Wynn Resorts CEO Matt Maddox Sells Some Stock Ahead of Departure

Posted on: December 24, 2021, 01:53h. 

Last updated on: December 24, 2021, 03:51h.

Soon-to-be-former Wynn Resorts (NASDAQ:WYNN) CEO Matt Maddox is trimming his equity stake in the casino operator ahead of his departure.

Matt Maddox
Matt Maddox at the G2E conference in October. He sold some of his Wynn stock this week. (Image: Jeff Scheid/Nevada Independent)

On Wednesday, Maddox sold 20,000 shares of Wynn stock at a price of $90.08, hauling in $1.8 million in proceeds, according to a Form 4 filing from the Securities and Exchange Commission (SEC). Following the sale, he still holds nearly 411,000 shares of the gaming company.

The sale comes after Maddox liquidated 15,740 shares of Wynn stock at a price of $91.10 on Nov. 4 — just days before he announced his decision to step down from the helm of the Encore operator. Effective Feb. 1, Craig Billings, Wynn’s president and chief financial officer and the chief executive officer of Wynn Interactive, will replace Maddox in the company’s top role.

Maddox has been with the company for two decades, and is viewed by Wall Street and the investment community as a steadying influence. He took the reins of the gaming giant in 2018 when Steve Wynn — his mentor — was forced out amid a spate of sexual misconduct allegations.

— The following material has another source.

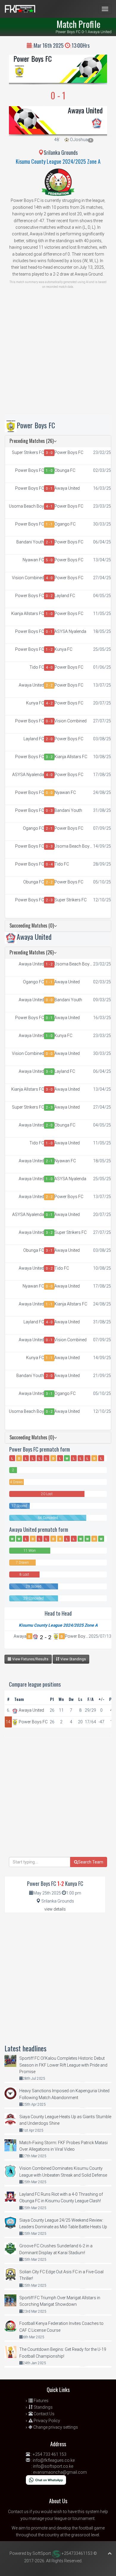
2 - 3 (49, 900)
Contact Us (43, 2413)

Maddox Loyal to Wynn Stock

It’s not uncommon for high-ranking executives at large companies to sell stock, meaning the implications of such sales aren’t always negative.

Many do so simply to cash on equity-based compensation or to diversify personal portfolios. More recently, a slew of CEOs from across the technology sector are dumping stock. That’s prompting speculation that they are doing so in anticipation of tax code changes at the hands of President Biden’s “Build Back Better” plan. That effort is on hold for now.

In the case of Maddox, he’s not been a frequent seller of Wynn shares, though he unloaded 56,000 shares in January of this year after the stock more than tripled from its coronavirus lows.

His sale of those shares represents a winning bet the executive made on himself and the company. At the height of the first wave of COVID-19 cases in March, gaming equities, including Wynn, were being savagely repudiated by market participants. The Encore operator revealed Maddox would forego 100 percent of his 2020 cash salary, opting to be compensated entirely in equity.

Other Wynn executives and some board members followed suit, taking cash salary reductions ranging from 33 percent to 100 percent in exchange for stock.

What’s Next for Maddox and His Stock

It’s believed that Maddox, 46, wants to explore options outside the gaming industry, and there’s some speculation he’s mulling politics as a next act.

As for his remaining Wynn equity, Maddox can retain it as long as he wants to, and there might be some motivation to do so.

Amid the aforementioned executive change at the company, analysts believe the company could announce stock-jolting transactions or perhaps become a takeover target for a private equity company.